### [Supplied entries]

━━━━━━━━

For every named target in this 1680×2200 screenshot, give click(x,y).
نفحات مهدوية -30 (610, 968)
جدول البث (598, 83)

━━━━━━━━

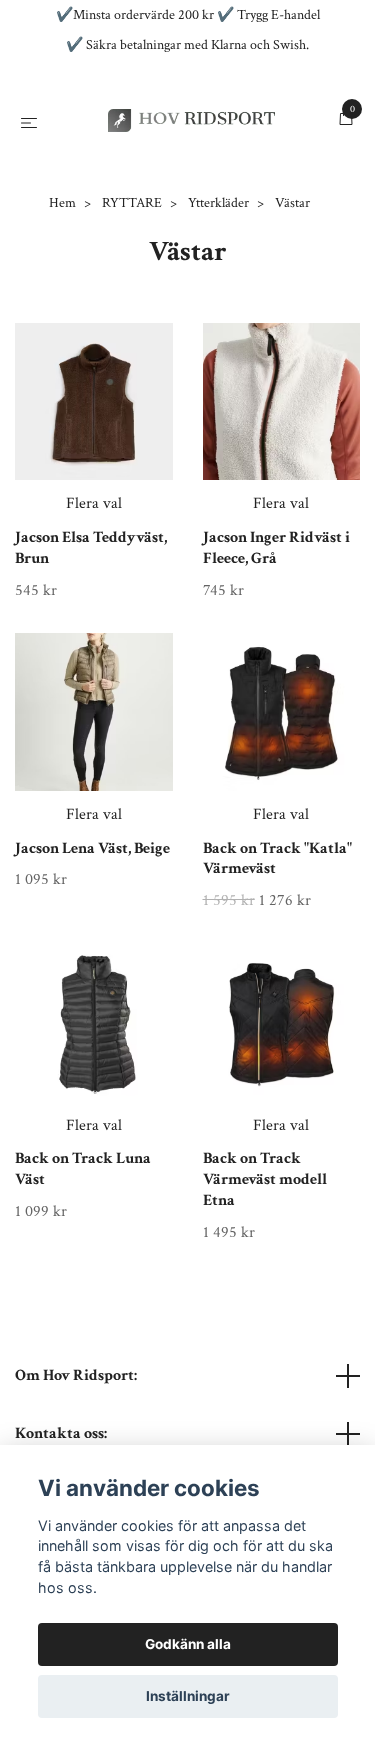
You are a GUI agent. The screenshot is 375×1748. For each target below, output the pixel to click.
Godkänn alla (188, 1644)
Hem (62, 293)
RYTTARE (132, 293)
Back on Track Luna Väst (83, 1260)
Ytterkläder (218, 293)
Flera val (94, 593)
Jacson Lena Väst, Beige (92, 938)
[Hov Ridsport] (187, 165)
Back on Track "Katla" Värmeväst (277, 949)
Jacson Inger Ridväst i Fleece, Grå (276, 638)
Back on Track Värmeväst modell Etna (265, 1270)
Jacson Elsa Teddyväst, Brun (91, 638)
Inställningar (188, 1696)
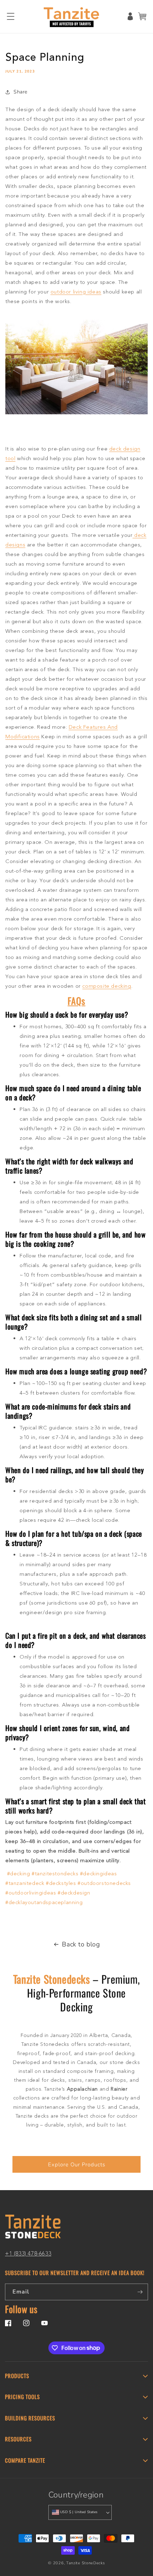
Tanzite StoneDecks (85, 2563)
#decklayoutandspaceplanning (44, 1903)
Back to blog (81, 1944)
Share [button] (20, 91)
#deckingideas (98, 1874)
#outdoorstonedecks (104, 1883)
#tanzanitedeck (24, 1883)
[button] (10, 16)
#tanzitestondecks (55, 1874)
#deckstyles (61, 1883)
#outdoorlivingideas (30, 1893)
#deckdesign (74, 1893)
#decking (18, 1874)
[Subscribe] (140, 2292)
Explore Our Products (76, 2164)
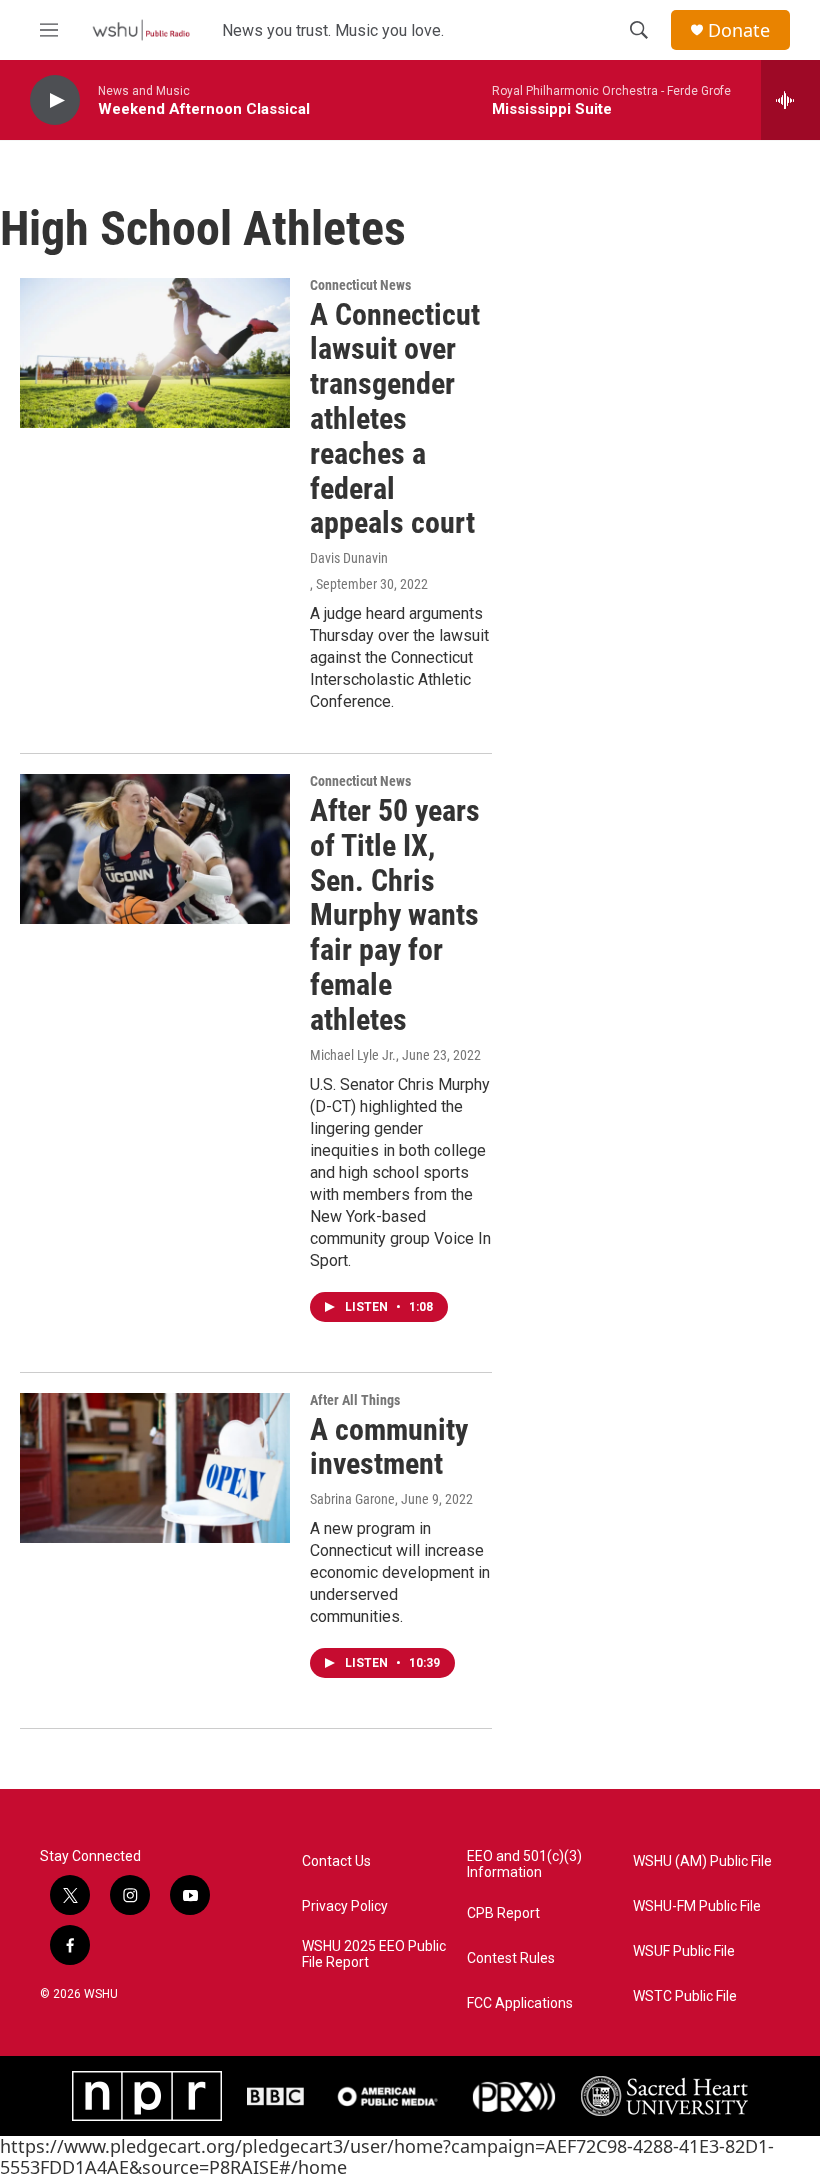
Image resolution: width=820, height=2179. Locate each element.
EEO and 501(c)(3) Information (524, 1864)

━━━━━━━━

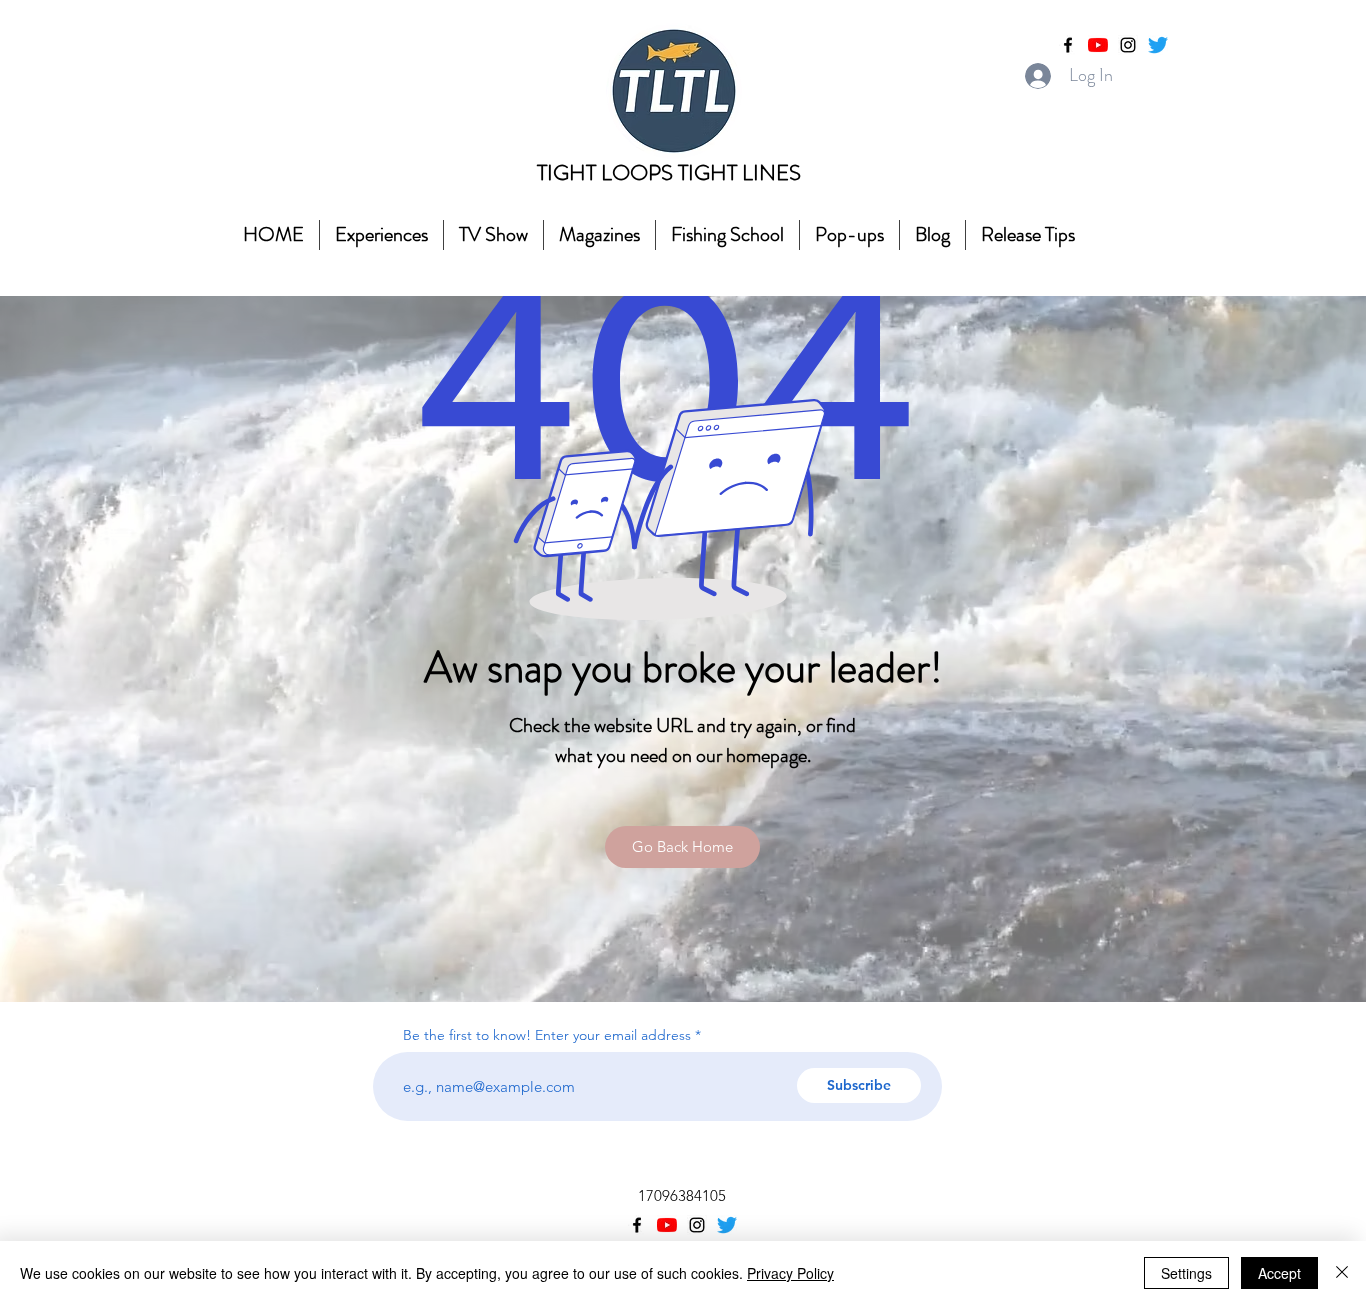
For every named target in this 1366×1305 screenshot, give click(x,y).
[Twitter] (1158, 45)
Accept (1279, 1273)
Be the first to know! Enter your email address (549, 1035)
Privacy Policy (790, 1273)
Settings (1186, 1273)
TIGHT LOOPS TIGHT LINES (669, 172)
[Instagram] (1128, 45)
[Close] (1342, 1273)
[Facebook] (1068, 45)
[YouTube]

━━━━━━━━

### [What to work on]
If a line of the entries above holds the word "each", count it; report only how many such lines there are.

### [Answer section]
2